Published in final edited form as: Nature. 2010 Oct 28;467(7319):1061–1073. doi: 10.1038/nature09534

Figure 1. Properties of the variants found.

Figure 1

a, Venn diagrams showing the numbers of SNPs identified in each pilot project in each population or analysis panel, subdivided according to whether the SNP was present in dbSNP release 129 (“Known”) or not (“Novel”). Exon analysis panel AFR is YRI+LWK, ASN is CHB+CHD+JPT, and EUR is CEU+TSI. Note that the scale for the exon project column is much larger than for the other pilots. b, The number of variants per Mb at different allele frequencies divided by the expectation under the neutral coalescent (1/i, where i is the variant allele count), thus giving an estimate of theta per megabase. Blue: low coverage SNPs, red: low coverage indels, black: low coverage genotyped large deletions, green: exon SNPs. The spikes at the right ends of the lines correspond to excess variants for which all samples differed from the reference (approximately 1 per 30 kb), consistent with errors in the reference sequence. c, Fraction of variants in each allele frequency class that were novel. Novelty was determined by comparison to dbSNP release 129 for SNPs and small indels, dbVar (June 2010) for deletions, and two published genomes10, 11 for larger indels. d, Size distribution and novelty of variants discovered in the low coverage project. SNPs are shown in blue, deletions with respect to the reference sequence in red, and insertions or duplications with respect to the reference in green.

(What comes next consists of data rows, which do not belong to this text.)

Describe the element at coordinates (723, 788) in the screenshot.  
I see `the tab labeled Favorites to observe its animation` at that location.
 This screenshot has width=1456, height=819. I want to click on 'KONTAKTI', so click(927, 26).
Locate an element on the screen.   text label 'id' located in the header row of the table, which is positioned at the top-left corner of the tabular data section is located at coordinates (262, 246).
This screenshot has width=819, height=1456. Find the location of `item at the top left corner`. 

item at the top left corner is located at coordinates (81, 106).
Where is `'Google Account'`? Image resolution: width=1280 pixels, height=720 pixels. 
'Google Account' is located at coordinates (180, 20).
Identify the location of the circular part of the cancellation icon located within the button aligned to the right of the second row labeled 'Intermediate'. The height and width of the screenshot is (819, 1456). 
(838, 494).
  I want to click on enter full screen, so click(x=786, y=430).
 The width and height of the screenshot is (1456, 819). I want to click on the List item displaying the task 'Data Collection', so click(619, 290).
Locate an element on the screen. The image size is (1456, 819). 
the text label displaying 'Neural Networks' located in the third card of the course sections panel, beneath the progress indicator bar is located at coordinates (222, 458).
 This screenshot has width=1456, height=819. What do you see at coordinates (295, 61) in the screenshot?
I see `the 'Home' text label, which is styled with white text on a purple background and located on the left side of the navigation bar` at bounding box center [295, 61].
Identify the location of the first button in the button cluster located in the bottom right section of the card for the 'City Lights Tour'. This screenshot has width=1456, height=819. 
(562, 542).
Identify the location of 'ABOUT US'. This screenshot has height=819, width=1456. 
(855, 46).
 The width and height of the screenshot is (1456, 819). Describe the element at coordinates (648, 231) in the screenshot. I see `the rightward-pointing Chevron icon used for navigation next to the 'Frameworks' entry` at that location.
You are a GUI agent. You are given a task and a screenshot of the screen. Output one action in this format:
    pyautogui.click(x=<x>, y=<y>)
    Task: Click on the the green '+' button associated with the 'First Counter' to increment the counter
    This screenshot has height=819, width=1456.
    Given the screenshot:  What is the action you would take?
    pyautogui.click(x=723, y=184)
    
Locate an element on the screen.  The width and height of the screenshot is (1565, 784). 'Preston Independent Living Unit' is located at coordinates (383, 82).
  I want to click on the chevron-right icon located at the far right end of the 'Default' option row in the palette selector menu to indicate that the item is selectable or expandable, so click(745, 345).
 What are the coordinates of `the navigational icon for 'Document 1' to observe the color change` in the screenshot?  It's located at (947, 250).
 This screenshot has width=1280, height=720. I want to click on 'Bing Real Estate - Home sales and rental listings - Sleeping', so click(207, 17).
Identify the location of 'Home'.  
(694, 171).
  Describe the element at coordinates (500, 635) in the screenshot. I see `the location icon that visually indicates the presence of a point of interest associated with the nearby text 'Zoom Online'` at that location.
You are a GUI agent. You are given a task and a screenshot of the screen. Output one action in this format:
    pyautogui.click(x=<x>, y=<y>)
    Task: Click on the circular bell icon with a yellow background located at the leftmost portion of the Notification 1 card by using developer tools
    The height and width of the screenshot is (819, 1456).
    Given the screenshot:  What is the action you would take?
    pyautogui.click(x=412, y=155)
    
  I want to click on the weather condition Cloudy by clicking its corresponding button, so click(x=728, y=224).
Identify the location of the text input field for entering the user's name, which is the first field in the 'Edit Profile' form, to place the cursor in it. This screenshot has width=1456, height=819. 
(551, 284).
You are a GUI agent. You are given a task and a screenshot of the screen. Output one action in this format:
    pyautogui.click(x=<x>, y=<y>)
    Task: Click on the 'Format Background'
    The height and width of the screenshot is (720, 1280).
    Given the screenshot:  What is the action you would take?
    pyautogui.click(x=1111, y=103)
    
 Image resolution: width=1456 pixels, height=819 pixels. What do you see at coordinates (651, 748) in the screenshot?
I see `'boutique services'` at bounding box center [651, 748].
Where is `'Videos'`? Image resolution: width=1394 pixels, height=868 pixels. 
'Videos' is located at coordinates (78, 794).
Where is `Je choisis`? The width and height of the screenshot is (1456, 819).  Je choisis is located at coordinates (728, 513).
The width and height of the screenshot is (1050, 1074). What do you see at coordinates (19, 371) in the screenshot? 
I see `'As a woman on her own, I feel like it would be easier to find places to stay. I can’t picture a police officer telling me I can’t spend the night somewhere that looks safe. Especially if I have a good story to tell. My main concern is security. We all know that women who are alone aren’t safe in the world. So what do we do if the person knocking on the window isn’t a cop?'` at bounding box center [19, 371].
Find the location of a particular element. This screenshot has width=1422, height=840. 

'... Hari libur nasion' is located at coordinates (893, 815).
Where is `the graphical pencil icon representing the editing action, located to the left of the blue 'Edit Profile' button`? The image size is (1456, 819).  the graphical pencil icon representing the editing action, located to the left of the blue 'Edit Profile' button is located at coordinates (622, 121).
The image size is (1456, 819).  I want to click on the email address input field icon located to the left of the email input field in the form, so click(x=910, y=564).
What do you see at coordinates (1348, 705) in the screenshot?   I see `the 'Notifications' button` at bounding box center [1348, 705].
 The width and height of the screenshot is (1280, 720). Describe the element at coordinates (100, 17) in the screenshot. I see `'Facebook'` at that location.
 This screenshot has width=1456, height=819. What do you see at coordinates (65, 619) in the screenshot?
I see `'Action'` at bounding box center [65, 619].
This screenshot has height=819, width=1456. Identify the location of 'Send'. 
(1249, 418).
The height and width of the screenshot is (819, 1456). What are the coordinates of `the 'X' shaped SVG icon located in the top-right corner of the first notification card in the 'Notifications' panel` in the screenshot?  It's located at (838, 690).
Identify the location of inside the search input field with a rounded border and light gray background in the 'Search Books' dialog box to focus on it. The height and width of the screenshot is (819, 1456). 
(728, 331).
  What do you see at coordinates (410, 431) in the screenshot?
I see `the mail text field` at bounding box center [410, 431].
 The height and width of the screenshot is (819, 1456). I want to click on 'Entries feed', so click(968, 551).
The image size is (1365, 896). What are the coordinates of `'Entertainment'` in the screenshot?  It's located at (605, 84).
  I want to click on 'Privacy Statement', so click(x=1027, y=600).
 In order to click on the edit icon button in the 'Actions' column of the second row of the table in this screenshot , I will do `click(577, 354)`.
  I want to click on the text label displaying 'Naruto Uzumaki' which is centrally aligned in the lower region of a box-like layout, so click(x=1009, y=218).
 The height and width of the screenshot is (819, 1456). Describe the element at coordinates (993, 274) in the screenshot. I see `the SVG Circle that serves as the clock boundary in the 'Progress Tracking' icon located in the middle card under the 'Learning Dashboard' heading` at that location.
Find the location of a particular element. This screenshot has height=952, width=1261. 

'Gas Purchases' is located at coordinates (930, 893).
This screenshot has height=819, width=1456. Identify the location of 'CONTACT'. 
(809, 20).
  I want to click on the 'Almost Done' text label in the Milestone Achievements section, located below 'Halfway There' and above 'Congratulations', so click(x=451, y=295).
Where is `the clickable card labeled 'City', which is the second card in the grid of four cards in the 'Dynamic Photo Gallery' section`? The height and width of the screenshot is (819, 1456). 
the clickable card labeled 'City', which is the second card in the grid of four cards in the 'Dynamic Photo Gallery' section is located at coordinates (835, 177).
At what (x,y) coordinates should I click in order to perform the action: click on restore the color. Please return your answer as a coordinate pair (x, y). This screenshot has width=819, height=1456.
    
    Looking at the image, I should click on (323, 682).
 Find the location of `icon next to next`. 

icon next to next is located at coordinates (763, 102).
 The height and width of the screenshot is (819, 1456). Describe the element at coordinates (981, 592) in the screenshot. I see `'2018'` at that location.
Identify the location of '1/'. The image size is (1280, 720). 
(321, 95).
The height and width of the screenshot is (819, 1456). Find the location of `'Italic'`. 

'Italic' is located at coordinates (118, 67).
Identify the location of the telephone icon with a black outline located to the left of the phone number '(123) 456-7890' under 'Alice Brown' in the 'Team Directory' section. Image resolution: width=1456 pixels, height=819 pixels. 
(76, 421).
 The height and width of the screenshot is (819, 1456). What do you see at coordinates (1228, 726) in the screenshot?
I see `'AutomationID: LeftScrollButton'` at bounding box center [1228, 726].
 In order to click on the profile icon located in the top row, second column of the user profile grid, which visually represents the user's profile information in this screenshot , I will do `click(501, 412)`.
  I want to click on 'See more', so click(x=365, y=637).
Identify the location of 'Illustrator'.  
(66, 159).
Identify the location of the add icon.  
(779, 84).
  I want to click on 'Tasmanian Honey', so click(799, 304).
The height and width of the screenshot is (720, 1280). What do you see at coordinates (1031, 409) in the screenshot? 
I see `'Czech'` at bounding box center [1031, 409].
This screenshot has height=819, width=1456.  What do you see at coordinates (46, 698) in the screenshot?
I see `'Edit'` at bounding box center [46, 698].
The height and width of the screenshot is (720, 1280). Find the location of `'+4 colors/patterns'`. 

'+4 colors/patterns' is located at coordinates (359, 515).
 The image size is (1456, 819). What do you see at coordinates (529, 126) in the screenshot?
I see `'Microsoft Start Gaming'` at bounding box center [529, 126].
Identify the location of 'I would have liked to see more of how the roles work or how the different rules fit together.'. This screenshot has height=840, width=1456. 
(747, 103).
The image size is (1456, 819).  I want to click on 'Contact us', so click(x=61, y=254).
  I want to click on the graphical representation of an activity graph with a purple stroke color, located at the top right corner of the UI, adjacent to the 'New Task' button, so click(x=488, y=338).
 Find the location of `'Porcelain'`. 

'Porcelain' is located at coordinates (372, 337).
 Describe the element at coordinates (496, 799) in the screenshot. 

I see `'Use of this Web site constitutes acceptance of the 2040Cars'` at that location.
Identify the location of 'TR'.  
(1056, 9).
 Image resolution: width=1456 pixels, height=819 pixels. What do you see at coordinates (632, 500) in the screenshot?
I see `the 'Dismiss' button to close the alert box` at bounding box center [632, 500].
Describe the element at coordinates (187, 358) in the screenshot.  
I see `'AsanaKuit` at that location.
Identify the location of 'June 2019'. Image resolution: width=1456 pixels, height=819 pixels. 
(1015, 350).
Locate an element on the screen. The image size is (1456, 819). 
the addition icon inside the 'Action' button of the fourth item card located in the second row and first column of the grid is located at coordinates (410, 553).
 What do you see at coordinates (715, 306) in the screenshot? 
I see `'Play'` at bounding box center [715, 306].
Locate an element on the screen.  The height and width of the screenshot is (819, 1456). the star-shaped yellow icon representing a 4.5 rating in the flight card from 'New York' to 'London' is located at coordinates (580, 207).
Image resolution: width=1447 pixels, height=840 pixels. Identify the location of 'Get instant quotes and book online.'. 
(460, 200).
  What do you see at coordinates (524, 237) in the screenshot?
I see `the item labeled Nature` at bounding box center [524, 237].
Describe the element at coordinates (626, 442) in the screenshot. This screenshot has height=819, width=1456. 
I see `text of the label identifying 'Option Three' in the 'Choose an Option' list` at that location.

The fraction of variants in each size bin that were novel is shown by the purple line, and is defined relative to dbSNP (SNPs and indels), dbVar (deletions, duplications, mobile element insertions), dbRIP and other studies49 (mobile element insertions), Venter and Watson genomes10, 11 (indels and deletions), and indels from split capillary reads50 (indels and deletions). To account for ambiguous placement of many indels, discovered indels were deemed to match known indels if they were within 25 bp of a known indel of the same size. To account for imprecise knowledge of the location of most deletions and duplications, discovered variants were deemed to match known variants if they had > 50% reciprocal overlap.